BACKGROUND: Endothelial dysfunction is a key early event in pre-clinical atherosclerosis. Flow-mediated dilation (FMD), although the established technique, is expensive and technically demanding. Measurements of vascular responses to inhaled salbutamol by pulse wave analysis (PWA) or pulse contour analysis (PCA) are potential alternatives.

METHODS: Sixteen adults (mean age 28 years, range 18 to 39) and 16 children (mean age 13 years, range 7 to 17) underwent concurrent vascular function testing on 2 occasions with ultrasound, PWA, and PCA. Eighteen men were also studied before and after typhoid vaccination.

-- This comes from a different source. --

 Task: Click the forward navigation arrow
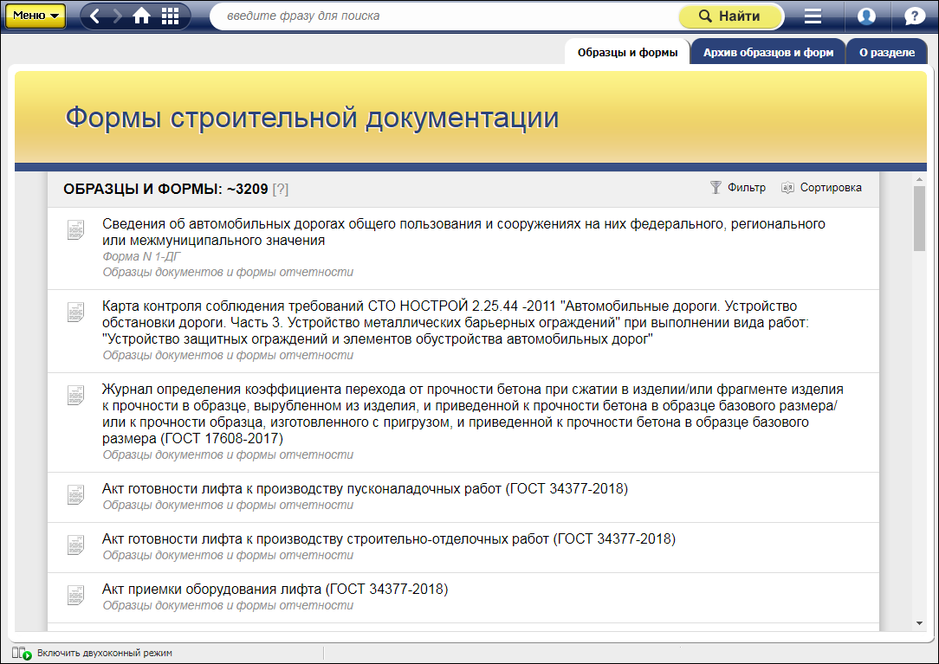[117, 16]
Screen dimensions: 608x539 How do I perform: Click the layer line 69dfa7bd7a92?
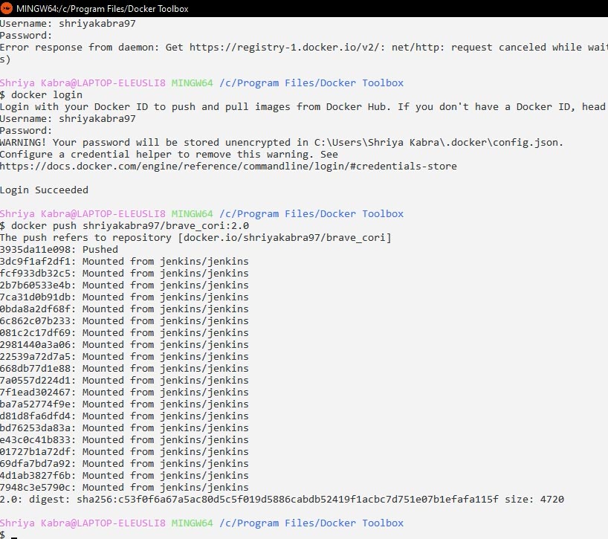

RESULTS: Reproducibility of FMD was high in adults and children (coefficient of variation [CV] = 7.1 and 6.3, respectively). Salbutamol responses were more variable with PWA (adults CV = 11.5, children CV = 17.1) and PCA particularly in children (adults CV = 18.2, children CV = 36.3). Flow-mediated dilation (p < 0.001) and PWA with salbutamol (p = 0.03) responses fell after typhoid vaccination, and PCA (p = 0.7) was unchanged.

CONCLUSIONS: Vascular dysfunction during acute inflammation can be measured by FMD and by PWA with salbutamol. Flow-mediated dilation is less variable than PWA. Variability of PCA makes this technique currently unsuited to serial measures of endothelial function in children. Flow-mediated dilation remains the most reproducible method.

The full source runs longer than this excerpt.